F. B. : La profession de l’intermédiation en assurance a de nombreux challenges, dont plusieurs sont portés par la FNACAM. Le premier est d’ordre financier : c'est le revenu de l'intermédiaire que nous essayons de préserver, voire de faire évoluer positivement parce que tous les intermédiaires ne s'en sortent pas forcément. Nous essayons donc de trouver des solutions pour protéger ce revenu. Des solutions sont possibles, notamment l’idée de permettre aux intermédiaires d’assurance d’aller sur des métiers annexes qui peuvent permettre à certains d’entre eux d'avoir des revenus complémentaires pour les aider à faire face à leur charge. Je peux citer les opérations de transfert de fonds, de paiement des factures ou encore de recouvrement des taxes et impôts… Pour nous, le point qui est très important concerne le problème de la TVA. C’est sans doute le combat de l’année.

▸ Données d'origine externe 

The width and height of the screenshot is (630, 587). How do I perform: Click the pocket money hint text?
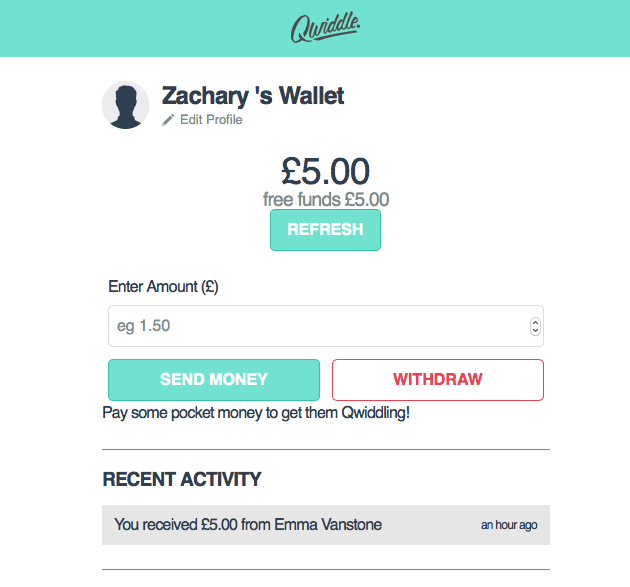(x=256, y=413)
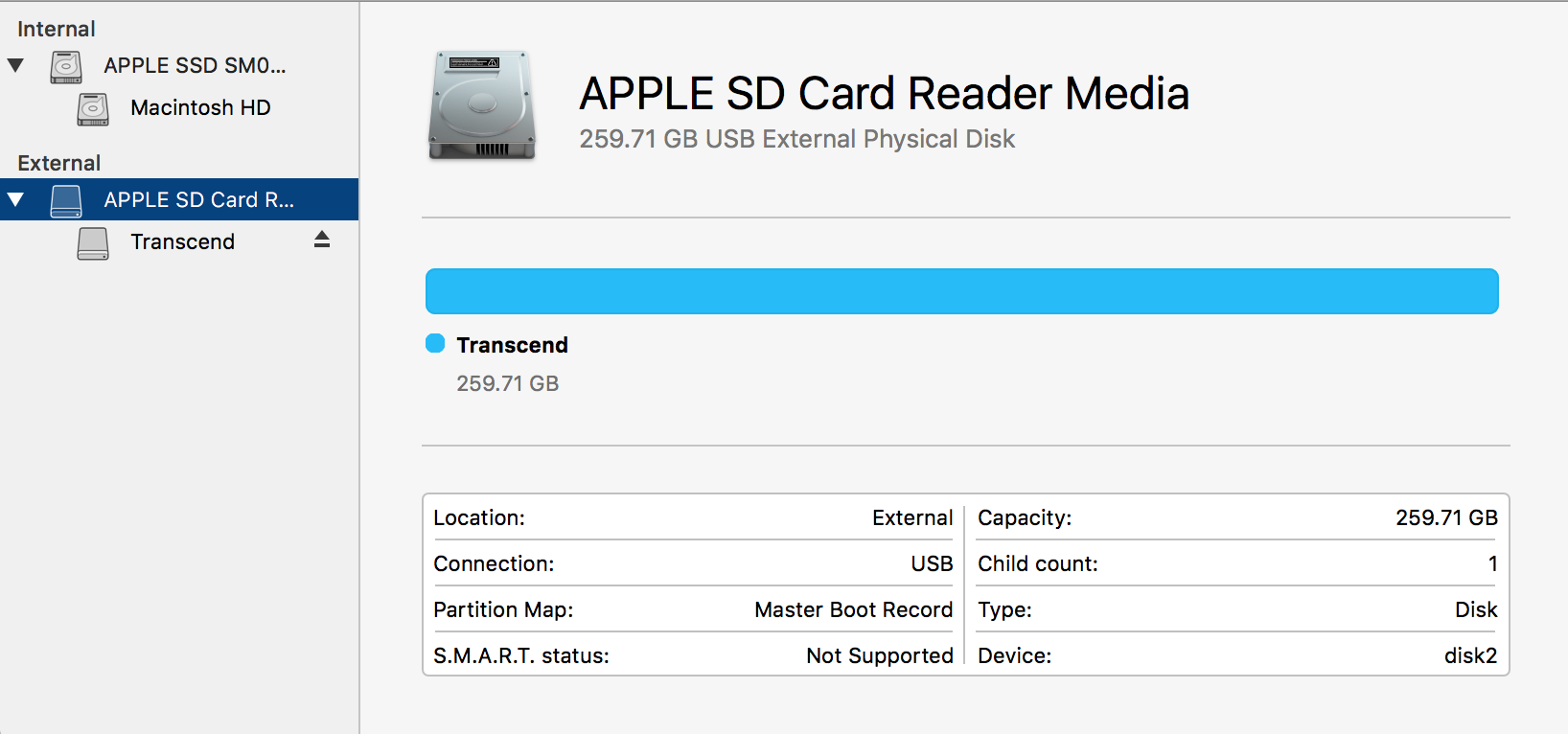The image size is (1568, 734).
Task: Click the Device value disk2
Action: coord(1470,655)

Depuis quelques années déjà, nous essayons de convaincre le ministère des Finances et la DGI que c’est une TVA qui est indue. Nous ne devrions pas l'appliquer sur nos commissions étant donné que dans la prime d'assurance, elle-même, la TVA est calculée et réglée. Une taxe dans la taxe est une exception au Maroc. C’est un combat que l’on va encore porter lors de la prochaine Loi de Finances. Sa suppression permettrait en effet de donner une bouffée d'oxygène aux intermédiaires. Nous sommes également engagés pour que notre métier retrouve ses lettres de noblesse. En fait, notre vrai métier est l’assurance-conseil. C'est un métier à valeur ajoutée, qu'il faut mettre en avant. Nous ne sommes pas une simple boîte aux lettres ! Dernier point : nous nous efforçons au niveau de la FNACAM d'avoir beaucoup plus d'adhérents, pour pouvoir être en force de défendre l'intérêt de notre corporation.

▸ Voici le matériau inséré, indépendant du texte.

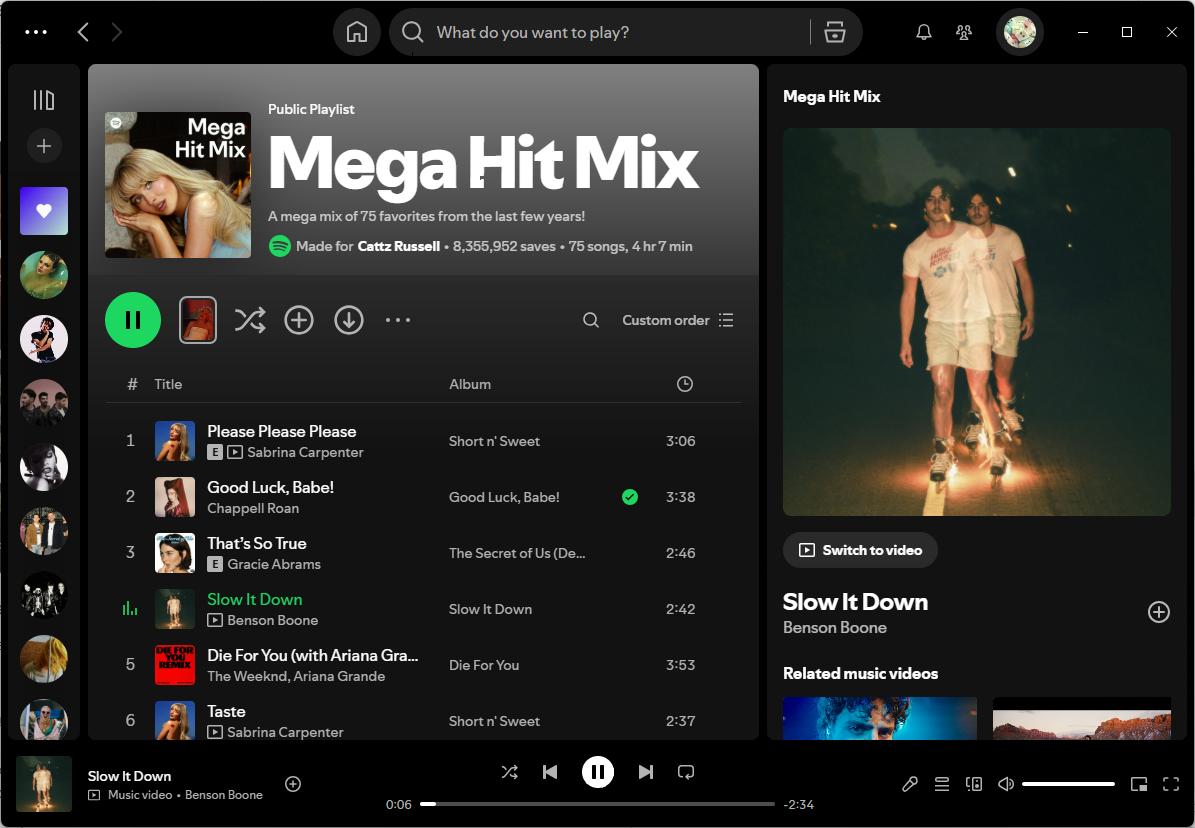Open the friend activity panel

click(963, 32)
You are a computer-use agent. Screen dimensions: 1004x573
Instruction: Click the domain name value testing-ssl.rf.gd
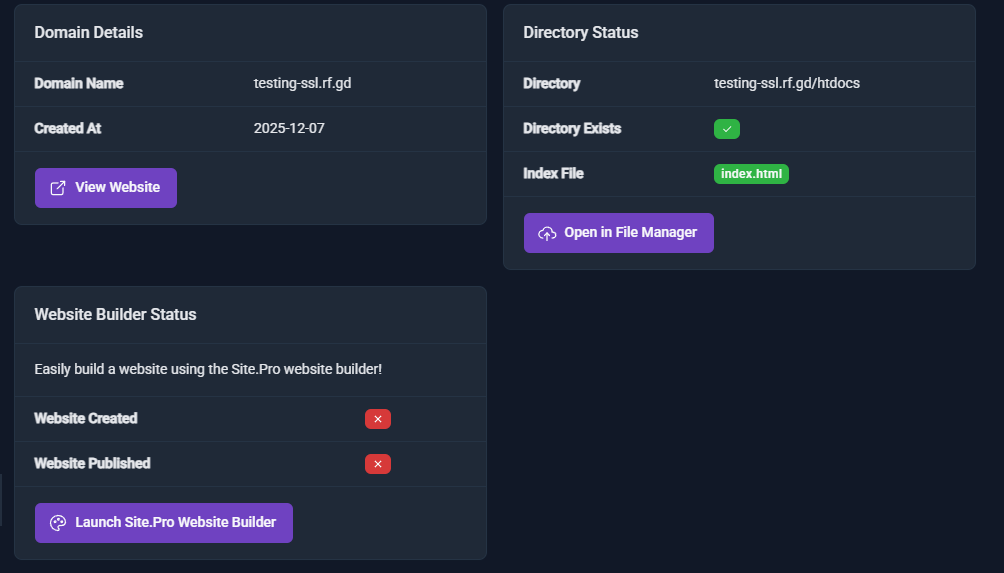[302, 84]
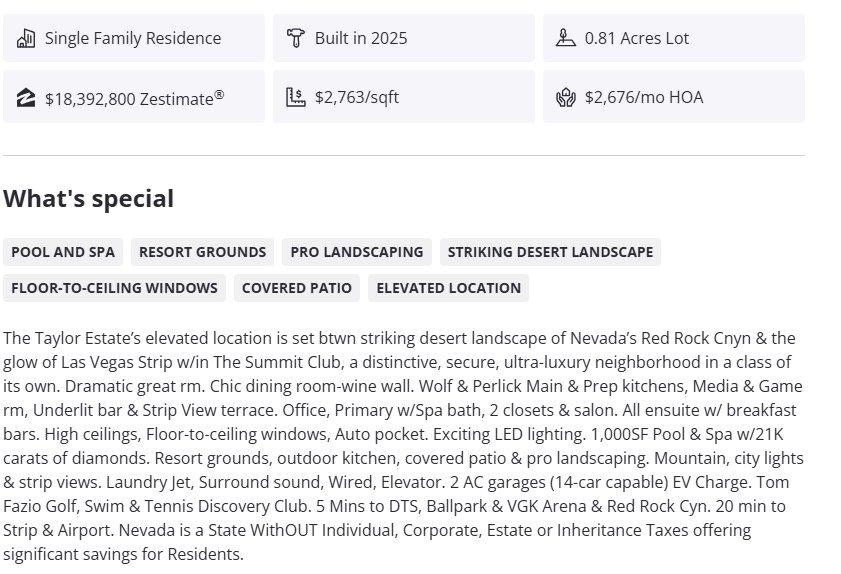Click the FLOOR-TO-CEILING WINDOWS tag
Screen dimensions: 841x574
[x=114, y=288]
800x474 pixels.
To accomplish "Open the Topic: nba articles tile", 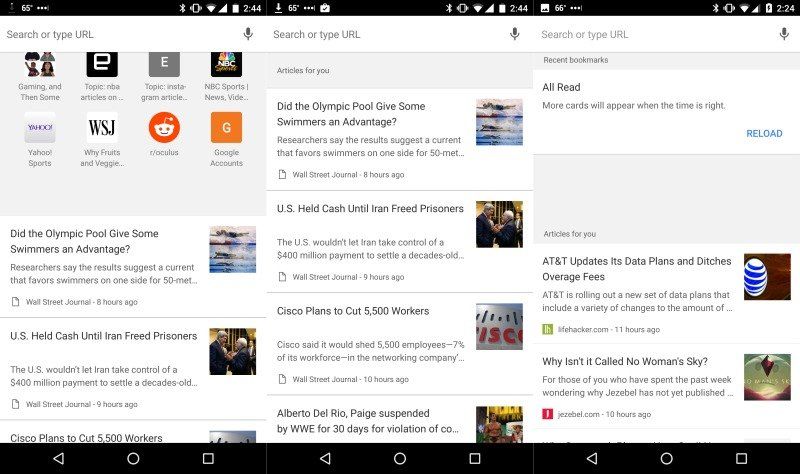I will (x=102, y=65).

F.N.H. : Quelles sont aujourd’hui vos principales attentes de la refonte du livre IV du code des assurances ?
F. B. : Pour l’heure, nous n'avons pas de visibilité sur cette refonte du livre IV du code des assurances, dossier qui est crucial pour nous. Il y a des sujets sur lesquels nous intervenons et sur lesquels nous avons engagé des discussions. Je cite par exemple la suppression de l'examen professionnel, essentiellement pour les agents. Pour notre part, nous nous posons la question de savoir si cela ne va pas toucher la qualité de service, la qualité du réseau… Il y a aussi le sujet des succursales que peuvent avoir les intermédiaires. Chose qui n'est pas possible aujourd'hui. Le traité de nomination des agents doit également être examiné au niveau du livre IV pour garantir les droits globaux des agents, notamment en proposant qu’il y ait un traité type rédigé par l’ACAPS. D’une manière globale, il y a plusieurs sujets d’importance capitale sur lesquels le code doit travailler, et notamment le volet digital.

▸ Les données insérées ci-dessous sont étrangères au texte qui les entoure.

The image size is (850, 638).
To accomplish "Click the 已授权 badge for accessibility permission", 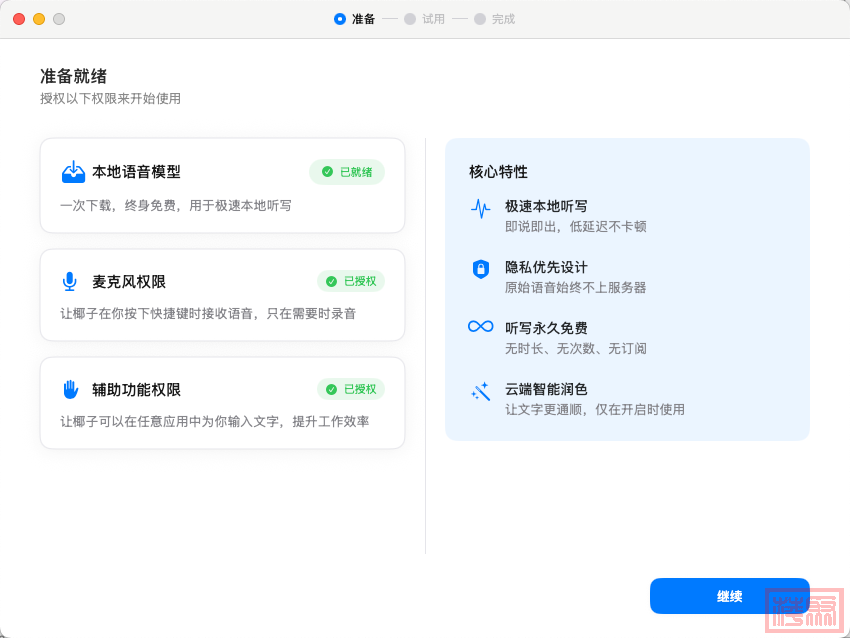I will tap(351, 389).
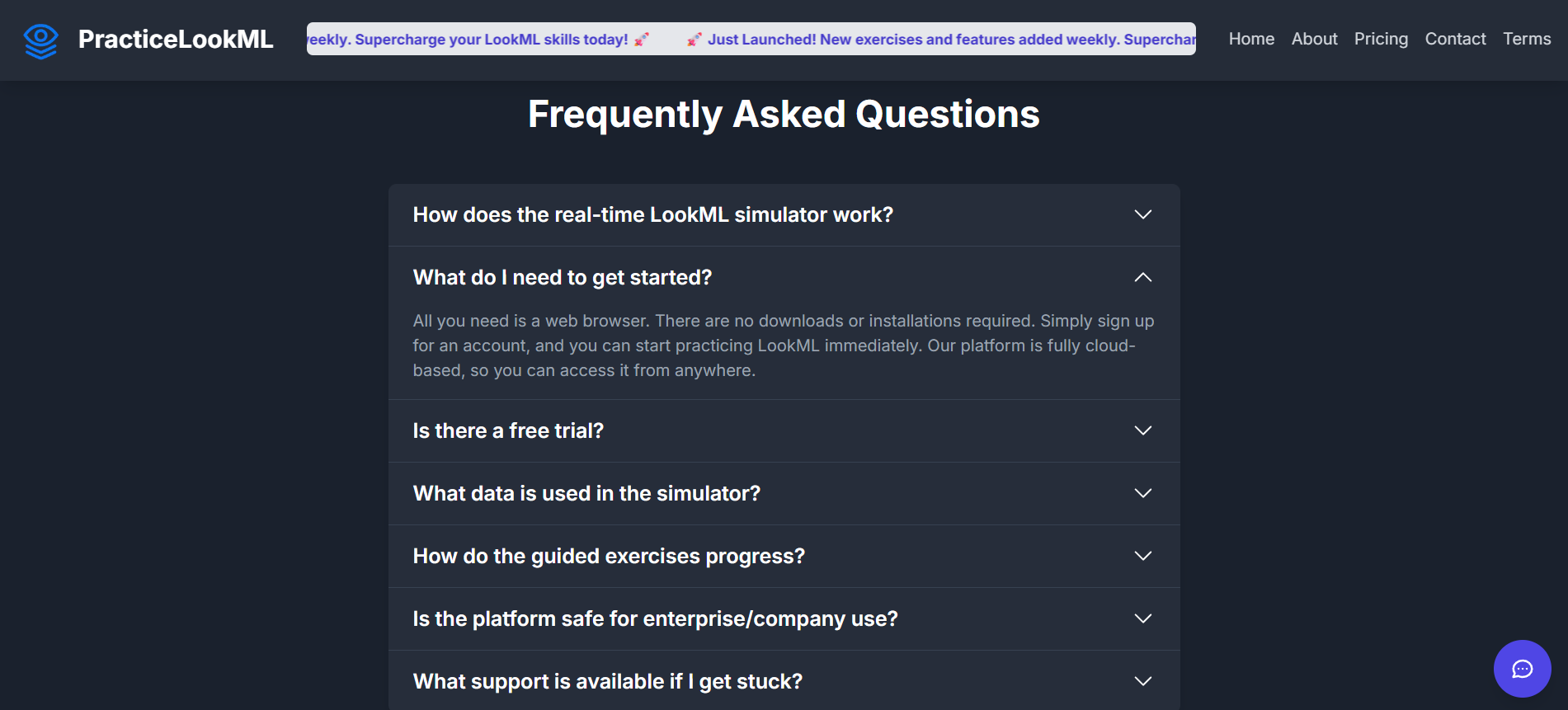Navigate to the Home page
The image size is (1568, 710).
click(1250, 39)
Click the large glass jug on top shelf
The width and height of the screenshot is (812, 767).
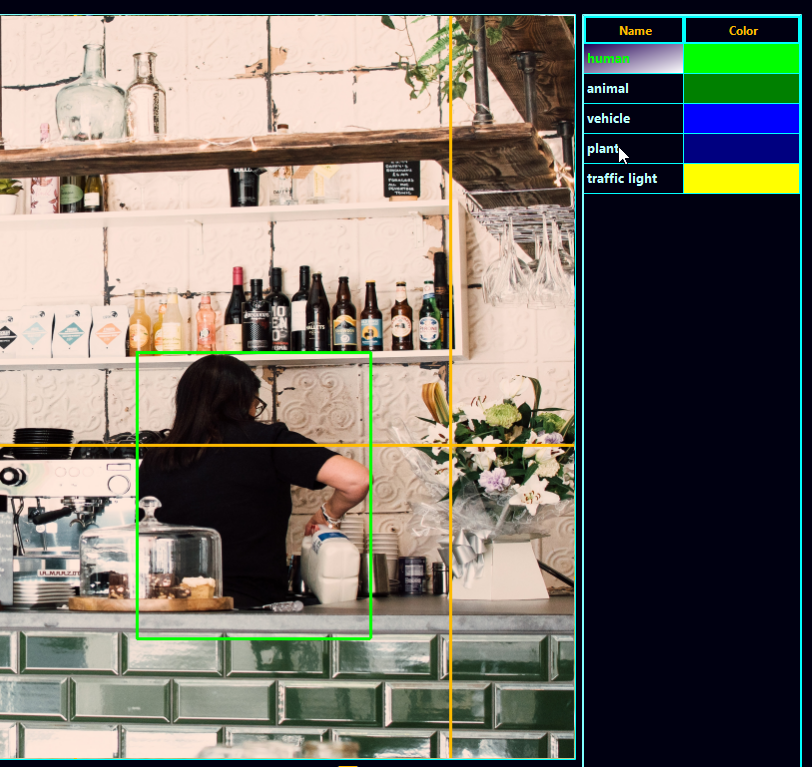coord(90,95)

F.N.H. : Qu’en est-il de l’apurement des créances dues sur les intermédiaires. Une solution a-t-elle été trouvée ?
F. B. : Il y a eu des propositions de protocoles entre les compagnies d'assurances et les intermédiaires qui n’ont pas été faits pour tout le monde, puisque les cas sont différents. A la FNACAM, nous pensons que le sujet n'a pas été pris à bras-le-corps. Nous n’avons pas de visibilité pour pouvoir aboutir à une solution pour le régler. Au niveau de la Fédération, nous avons impulsé une commission paritaire avec la FMSAR pour se pencher sur cette problématique. Nous avons tenu une réunion il y a quelques jours et la balle est dans leur camp. À notre niveau, nous avons fait des propositions concrètes pour essayer de faire avancer les choses. Il faut dire que c’est une problématique qui ne peut pas être traitée comme un couperet, mais plutôt il faut que chacun y mette du sien pour aboutir à une solution. D’ailleurs, lors de la prochaine rencontre de la FNACAM le 6 juillet prochain, l'un des deux panels va être dédié à la question de l’apurement des créances de recouvrement entre les intermédiaires et les compagnies d'assurances.